I am running a multiple regression with two independent variables. IV#1 has a negative correlation with the dependent variable and on its own an R^2 of 80% a P-value of zero and a negative coefficient (makes sense). IV#2 has a positive correlation with the dependent variable and on its own an R^2 of 90%, a P-value of zero and a positive coefficient (again, makes sense).

When I run a multiple regression with both variables, the R^2 is above 90%, significance F is zero and both variables have P-values below 5%. However, the coefficients for both are now positive. How do I interpret that and is that an issue? Just seems unintuitive to have a positive coefficient for variable 1. Assume there is something about the correlation between the two variables that explains it but if I was to just alter IV#1, the result is unintuitive (i.e., if I increase IV#1, would expect a decrease in the predicted value, not an increase).

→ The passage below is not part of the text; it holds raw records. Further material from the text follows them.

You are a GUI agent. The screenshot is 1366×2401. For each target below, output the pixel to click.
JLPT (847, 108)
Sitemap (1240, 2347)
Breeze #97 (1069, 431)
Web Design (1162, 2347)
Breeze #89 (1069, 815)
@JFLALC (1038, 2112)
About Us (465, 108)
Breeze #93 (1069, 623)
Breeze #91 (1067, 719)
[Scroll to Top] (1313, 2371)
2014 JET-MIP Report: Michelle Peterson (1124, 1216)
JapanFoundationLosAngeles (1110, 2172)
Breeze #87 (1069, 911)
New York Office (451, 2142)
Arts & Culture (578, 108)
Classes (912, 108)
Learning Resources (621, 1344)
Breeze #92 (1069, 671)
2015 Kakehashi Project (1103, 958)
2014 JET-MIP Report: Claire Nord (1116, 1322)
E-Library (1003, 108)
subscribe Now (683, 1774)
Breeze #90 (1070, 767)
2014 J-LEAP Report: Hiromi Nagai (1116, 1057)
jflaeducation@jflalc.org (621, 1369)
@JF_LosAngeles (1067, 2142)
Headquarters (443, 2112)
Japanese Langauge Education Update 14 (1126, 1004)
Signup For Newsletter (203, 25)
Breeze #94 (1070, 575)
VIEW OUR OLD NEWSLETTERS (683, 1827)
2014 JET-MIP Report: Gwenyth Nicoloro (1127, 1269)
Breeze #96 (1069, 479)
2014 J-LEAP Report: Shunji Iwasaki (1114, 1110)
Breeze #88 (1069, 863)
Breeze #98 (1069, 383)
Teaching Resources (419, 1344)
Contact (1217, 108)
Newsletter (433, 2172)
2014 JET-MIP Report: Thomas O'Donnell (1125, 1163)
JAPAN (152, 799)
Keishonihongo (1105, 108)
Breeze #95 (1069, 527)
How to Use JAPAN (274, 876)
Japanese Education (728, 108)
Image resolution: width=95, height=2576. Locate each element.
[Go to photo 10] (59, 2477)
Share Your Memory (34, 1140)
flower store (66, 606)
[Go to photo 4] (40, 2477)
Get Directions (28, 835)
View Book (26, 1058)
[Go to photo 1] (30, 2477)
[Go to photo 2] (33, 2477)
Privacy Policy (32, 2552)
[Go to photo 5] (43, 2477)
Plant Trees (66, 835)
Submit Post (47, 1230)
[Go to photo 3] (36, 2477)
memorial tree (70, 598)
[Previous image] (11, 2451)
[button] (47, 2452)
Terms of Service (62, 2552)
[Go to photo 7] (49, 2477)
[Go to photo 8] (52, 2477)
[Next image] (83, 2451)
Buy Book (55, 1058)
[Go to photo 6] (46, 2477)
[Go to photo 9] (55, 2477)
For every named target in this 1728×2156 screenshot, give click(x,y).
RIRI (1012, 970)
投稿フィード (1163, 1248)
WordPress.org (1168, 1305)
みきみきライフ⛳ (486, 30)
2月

Less is more. Stay pure. Stay poor.
Do you have context familiarity with the dataset? If so, do these relationships make sense directionally. As @Dason mentioned there could be correlation, but why. There could be multiple scenarios, the relationship may be partially mediated, since the effect changes but is not totally removed in the total model. One of the variables could also be a common cause of the other variables or an effect of a common cause.

Statistics has a hard time truly discerning the cause, familiarity with the data generating process is the only way to know for sure. You should perhaps look at the bivariate associations and do some visualizations as well (e.g., plots).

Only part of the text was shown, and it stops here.